GAME1は序盤から競った展開が続く。第3Q終了時は富山にリードを許し、敗戦の2文字もちらつく中、第4Q途中から20-0のランを生み出して逆転し、最後は突き放した。クラッチタイムで西田優大が連続得点を上げるなど、エースが勝利に貢献。試合を通したリードタイムは富山のほうが多かったほどで、苦しい試合を粘って勝ち切った。

GAME2はGAME1終盤の勢いそのままに、序盤からシュートが面白いように決まっていく。第1Qと第2Qで富山を圧倒し、前半を61-43で折り返す。

バスケットボールは、点差が広がると逆に難しい展開になる場合がある。昨シーズン、長崎ヴェルカ戦で27点差から逆転負けしたゲームがあった。その教訓が生きているのか、ハーフタイムにライアン・リッチマンHCは「後半も集中した状態で臨むこと、より良いバージョンでプレーすること。そしてターンオーバーについて修正すること」などを伝えたそう。GAME2終了後、西田優大もこう振り返る。
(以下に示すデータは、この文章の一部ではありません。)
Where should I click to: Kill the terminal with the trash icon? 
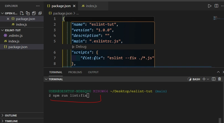(220, 79)
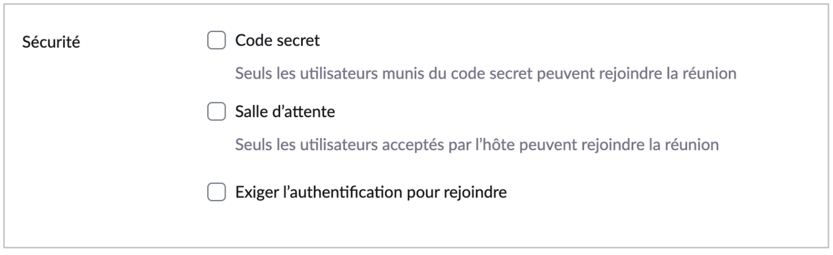Image resolution: width=833 pixels, height=255 pixels.
Task: Turn on passcode protection for the meeting
Action: click(216, 40)
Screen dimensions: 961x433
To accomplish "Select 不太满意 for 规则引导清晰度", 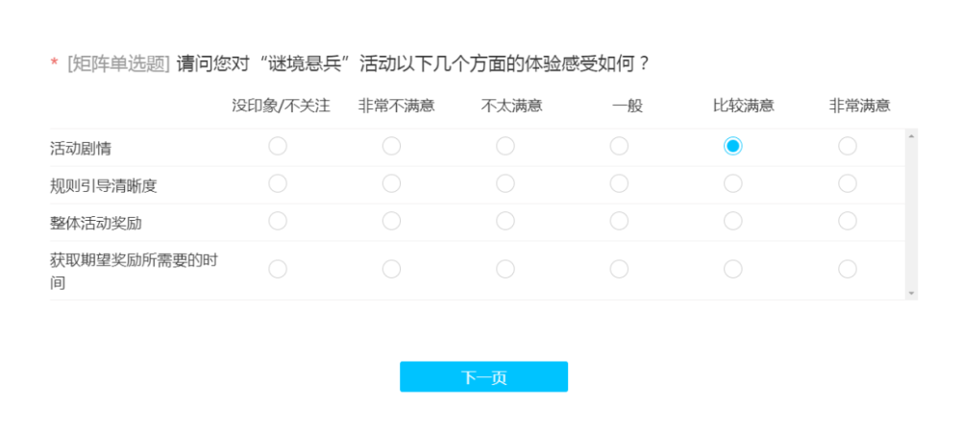I will pos(505,183).
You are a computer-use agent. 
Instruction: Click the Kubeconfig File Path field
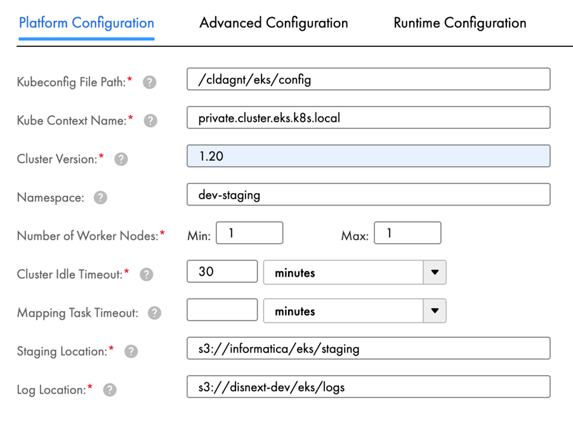(x=368, y=79)
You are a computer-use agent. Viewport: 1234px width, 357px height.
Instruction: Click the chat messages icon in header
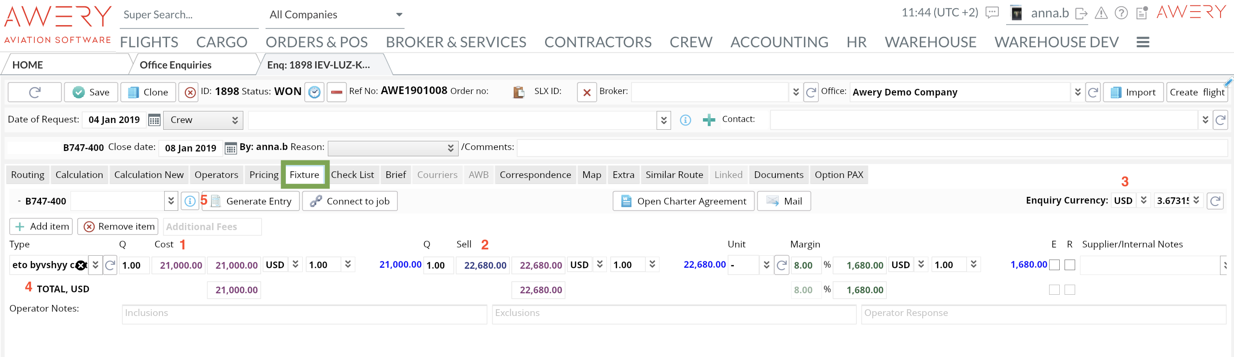(x=992, y=13)
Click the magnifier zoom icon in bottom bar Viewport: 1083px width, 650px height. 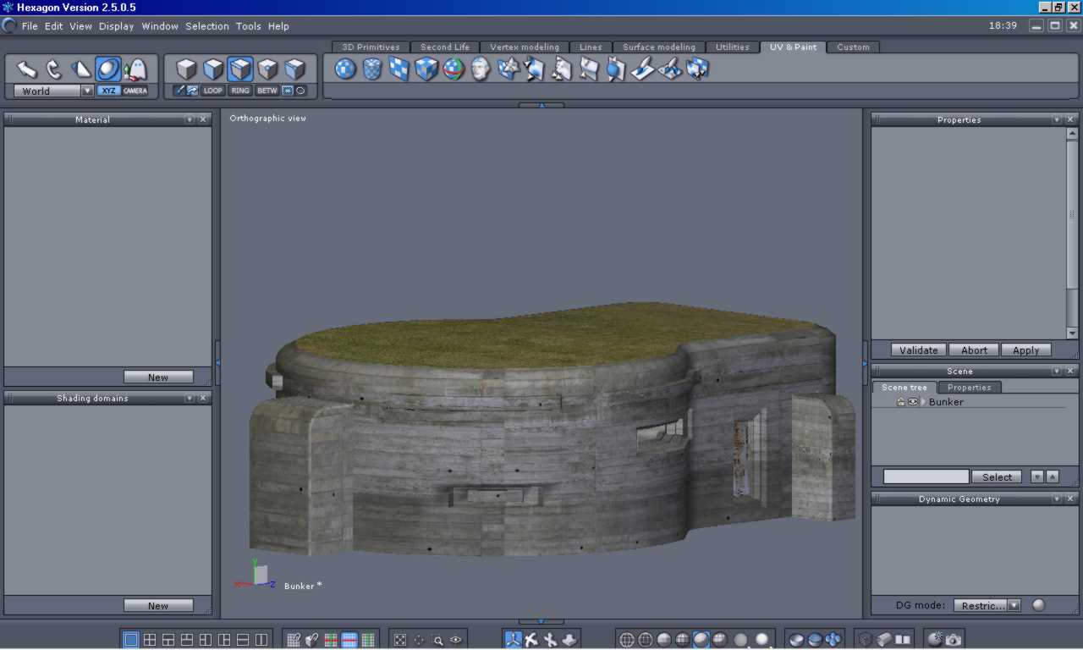(437, 640)
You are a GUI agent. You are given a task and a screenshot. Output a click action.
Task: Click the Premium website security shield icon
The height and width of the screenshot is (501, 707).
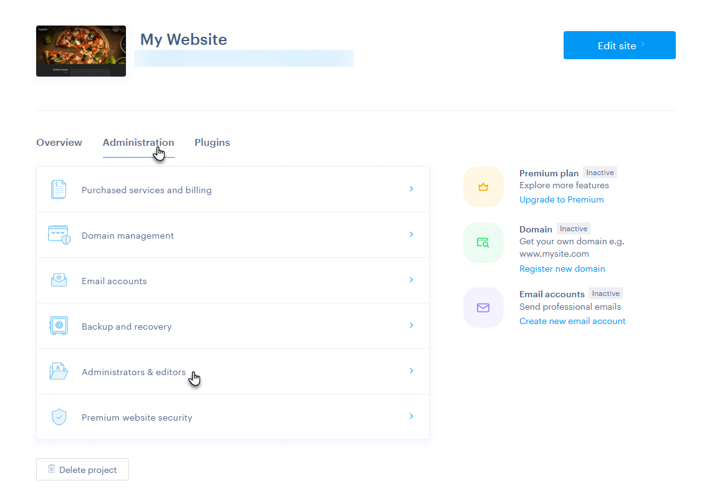59,417
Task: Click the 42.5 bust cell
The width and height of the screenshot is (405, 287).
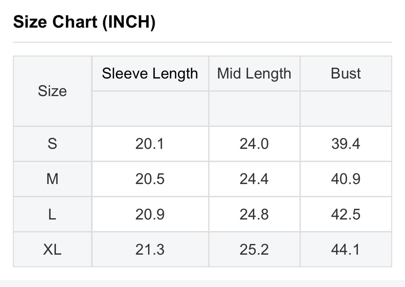Action: [346, 215]
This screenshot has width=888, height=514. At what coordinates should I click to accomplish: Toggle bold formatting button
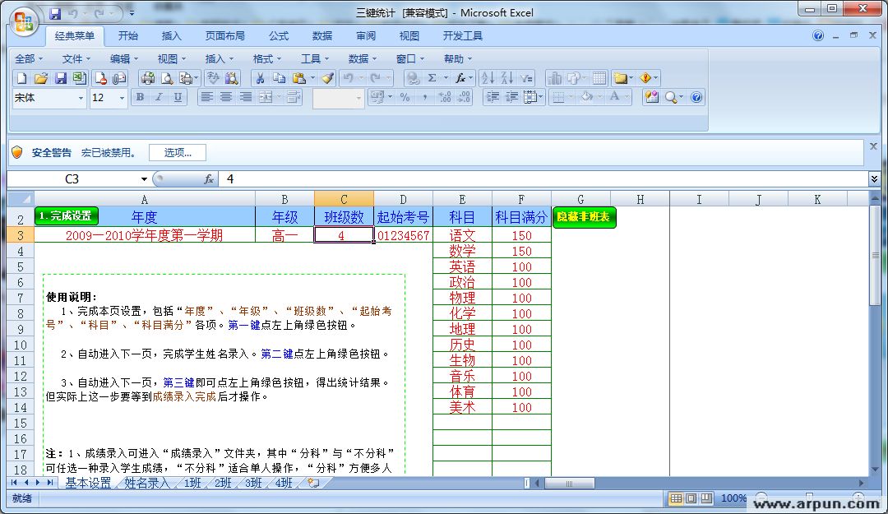[x=140, y=97]
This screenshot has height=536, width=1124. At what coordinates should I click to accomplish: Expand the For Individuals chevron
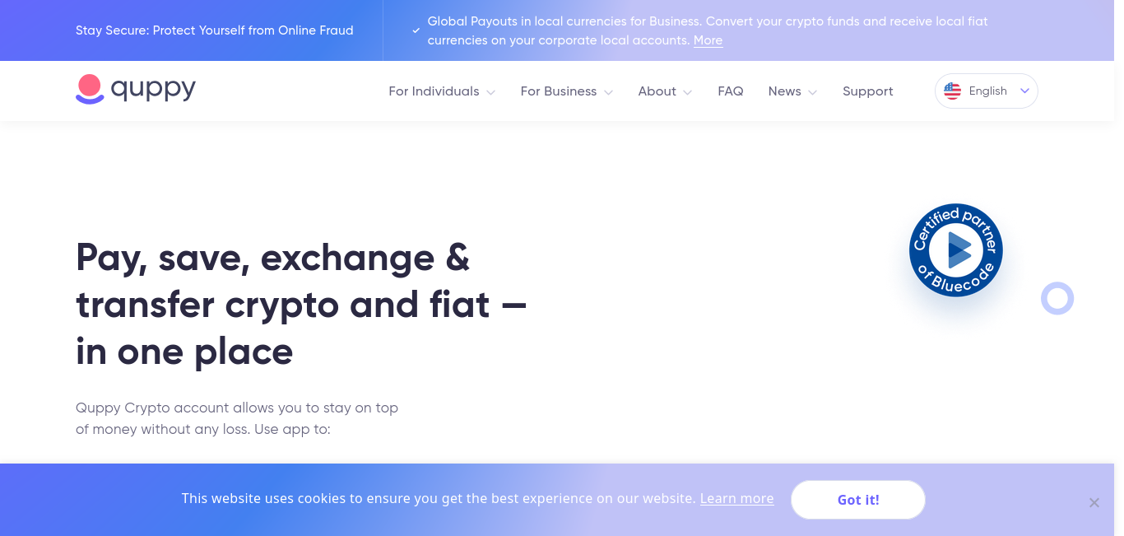[x=491, y=92]
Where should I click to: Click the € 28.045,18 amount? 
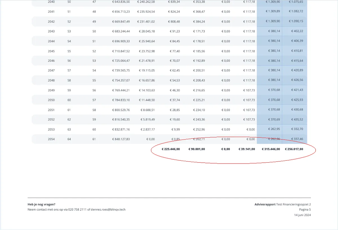147,31
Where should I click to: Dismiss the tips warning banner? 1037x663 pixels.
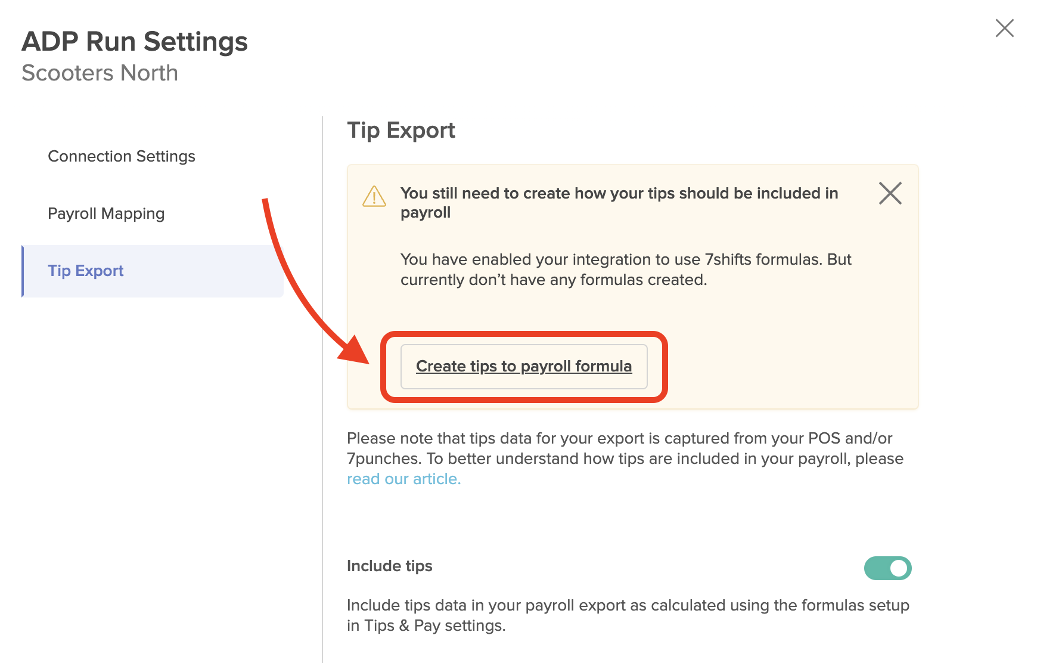point(890,193)
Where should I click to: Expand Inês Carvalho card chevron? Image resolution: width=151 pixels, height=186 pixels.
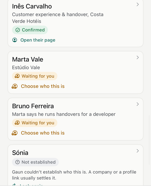(137, 4)
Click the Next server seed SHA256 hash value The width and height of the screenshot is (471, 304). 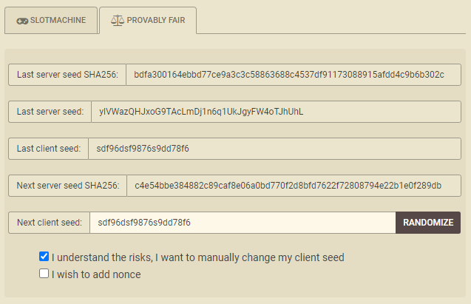[x=294, y=186]
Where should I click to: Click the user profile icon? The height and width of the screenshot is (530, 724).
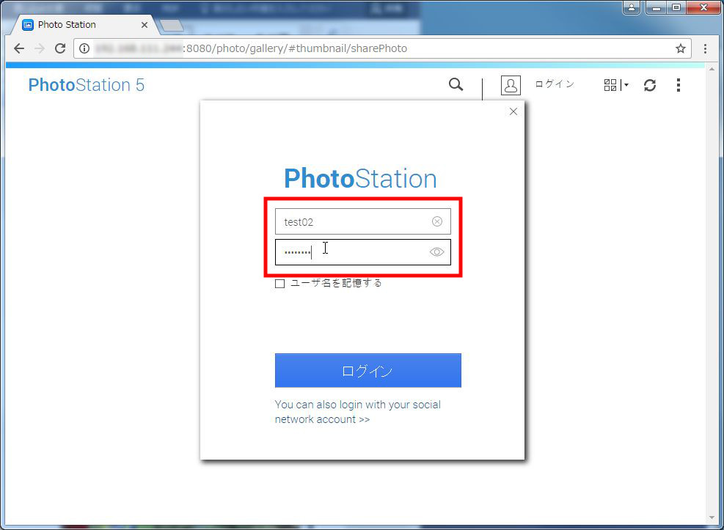coord(511,85)
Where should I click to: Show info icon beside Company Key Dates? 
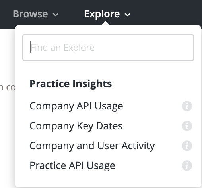click(187, 126)
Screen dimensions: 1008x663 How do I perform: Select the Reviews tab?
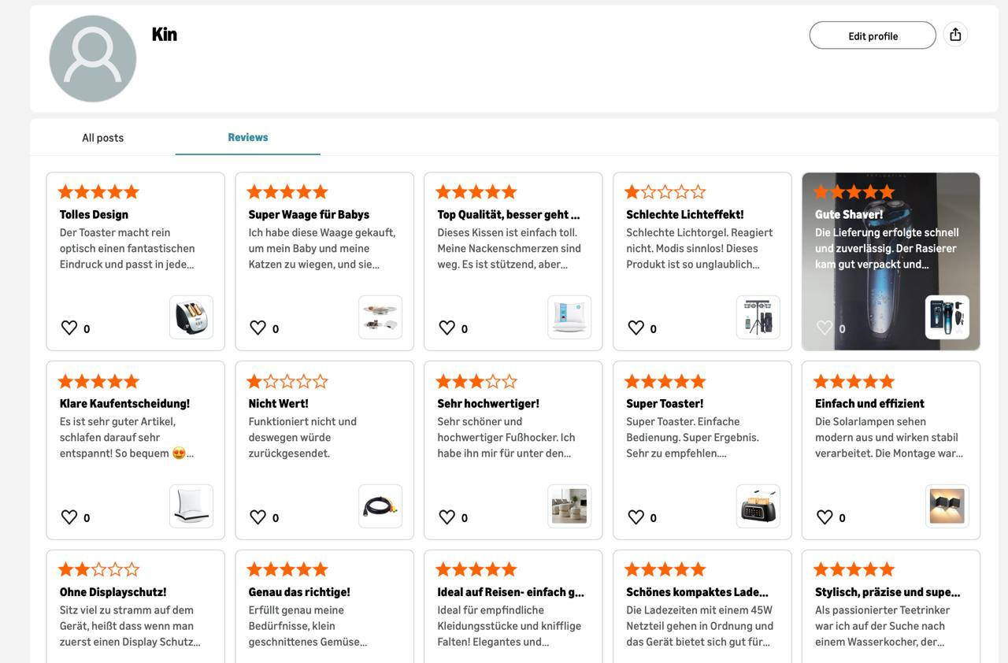[x=248, y=137]
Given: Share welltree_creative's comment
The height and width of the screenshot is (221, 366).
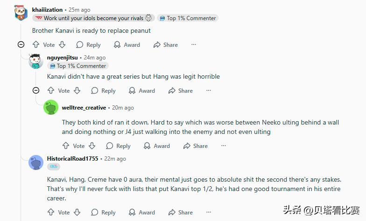Looking at the screenshot, I should 195,146.
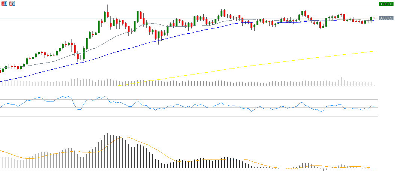Viewport: 395px width, 182px height.
Task: Click the leftmost green candle on the chart
Action: 2,70
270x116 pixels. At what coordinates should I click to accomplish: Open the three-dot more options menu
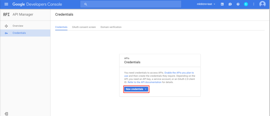coord(254,4)
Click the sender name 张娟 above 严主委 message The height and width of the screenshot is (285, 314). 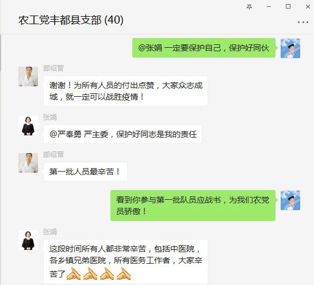pos(50,117)
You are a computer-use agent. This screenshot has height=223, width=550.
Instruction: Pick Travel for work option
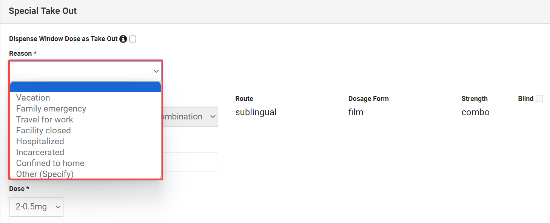[45, 119]

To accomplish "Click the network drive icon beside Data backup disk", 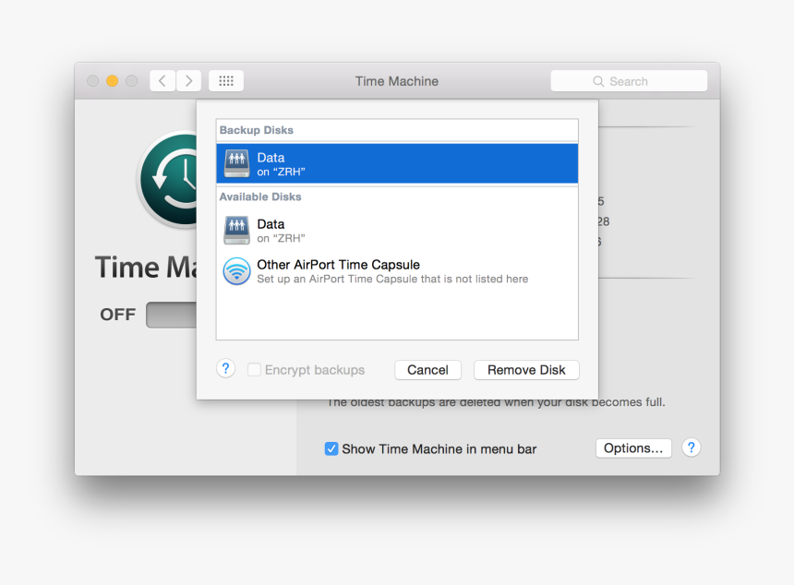I will tap(236, 163).
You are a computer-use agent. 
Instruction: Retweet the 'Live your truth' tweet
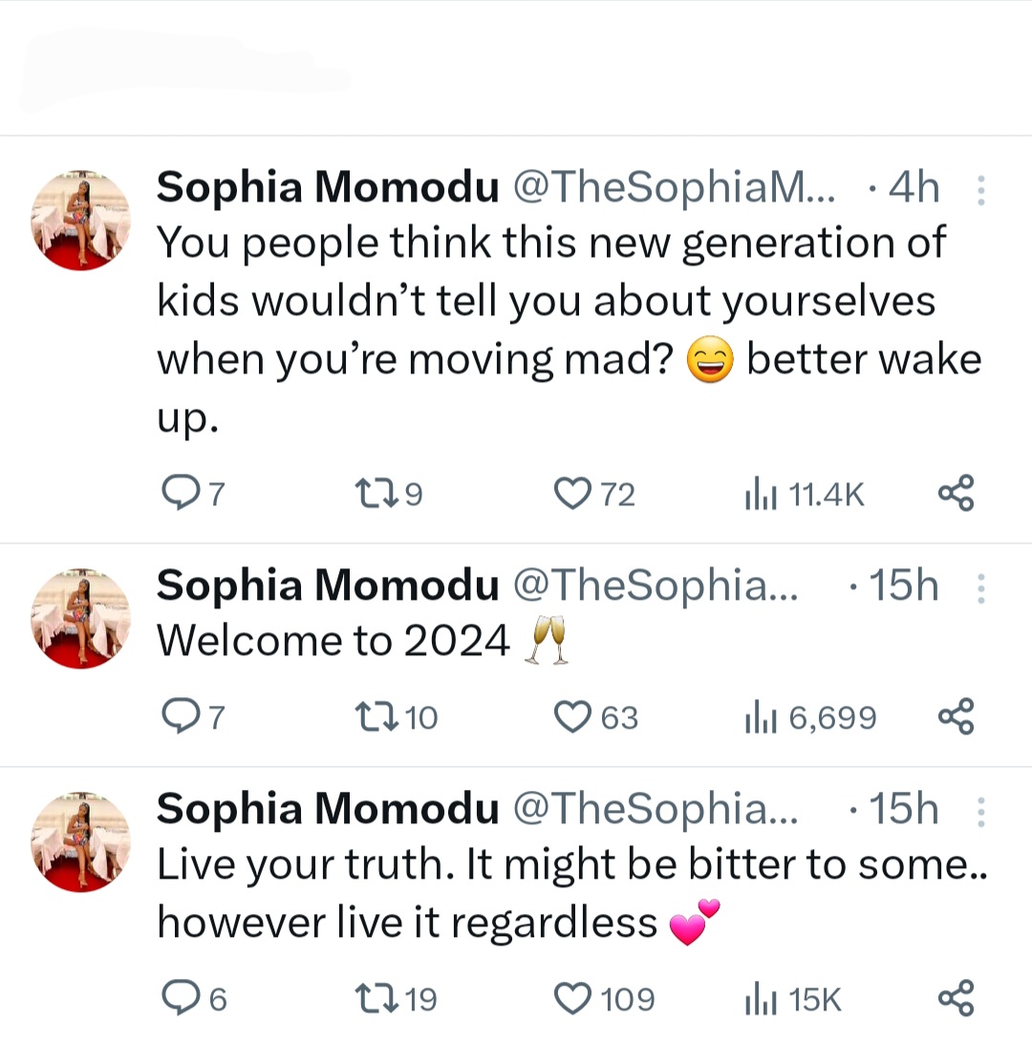point(371,998)
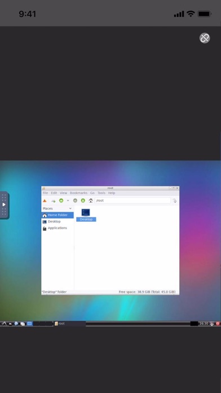Click the forward navigation button
The height and width of the screenshot is (393, 221).
coord(75,200)
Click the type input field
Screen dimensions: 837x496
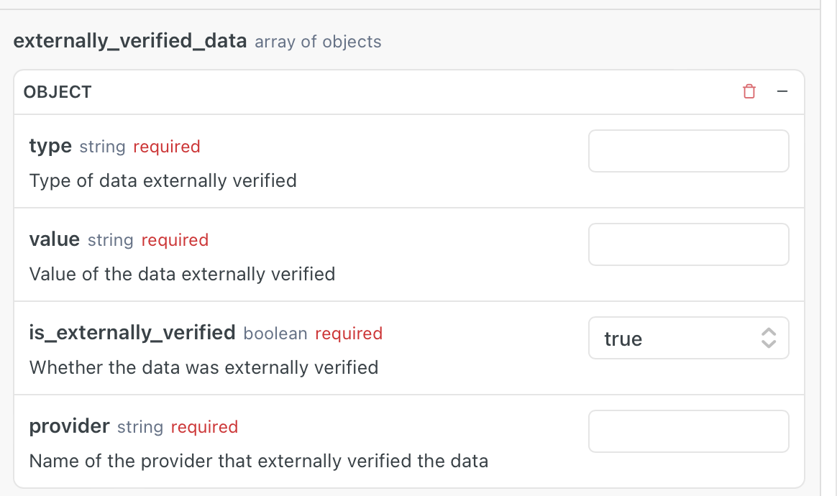point(688,151)
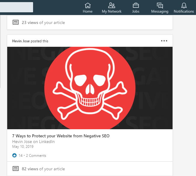View the 2 Comments link
Image resolution: width=196 pixels, height=176 pixels.
point(36,156)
「GAME1は久々のゲームで、スタートから自分たちらしくない展開の中、我慢して勝ち切ることができました。GAME2は同じ展開に持ち込ませたくなかったので、スタートから気合いを入れました。前半は気持ちよく得点できていて、何をやってもうまくいく状態でした。ただ、ディフェンスについては自分たちが目標としているものがあるんですけど、それができていなかった。点差が開いたときにこそ、今日のようにディフェンスに目を向けてやり切るのが、今後の成長に向けて大切なことかなと思います。後半もトーンセットできて緩むことはなかったですし、今日は良かったと思います」

「大事な試合であるのは間違いない。でも、特別に意識はしない」(西田優大)

3月11日、次節はCS出場を争う琉球ゴールデンキングスとのナイトゲームだ。共に勝率は28勝13敗で並び、シーズンの結果を占う上で重要なゲームの一つになるのは間違いない。しかし、ライアンHCや選手の捉え方は少し違う。ライアンHCは「自分たちは成長するために、ひとつひとつの試合を同じように臨んでいきたい」と言う。西田優大も同様だ。「(どんな相手でも)気にしすぎず、目の前の試合に集中して、チームとして遂行力をぶらさずに臨みたい」と話す。

「(琉球戦は)大事な試合であるのは間違いないです。直接対決で勝ち越しているとはいえ、勝敗は同率ですし、ここを取るのか取らないのかで、大きな違いが出るのかなと思います。でも、そこに目を向けても仕方がない。ライアンが言ったように、成長のステップとして臨みたいです。バイウィーク明けの試合が始まるタイミングで、これからはすべての試合が大切だと話していて。だから、(点差が開いた)今日のゲームも最後までオフェンスもディフェンスもやり続けました。チームとして一つの方向を向き続けながらやれているので、それが必ず結果につながると思っています」

常に「カイゼン」を意識して、重要な一戦も平常心で。どんな相手でも自分たちのバスケを遂行する。たくましさを増した三河が3年連続のCS出場に向けて突き進む。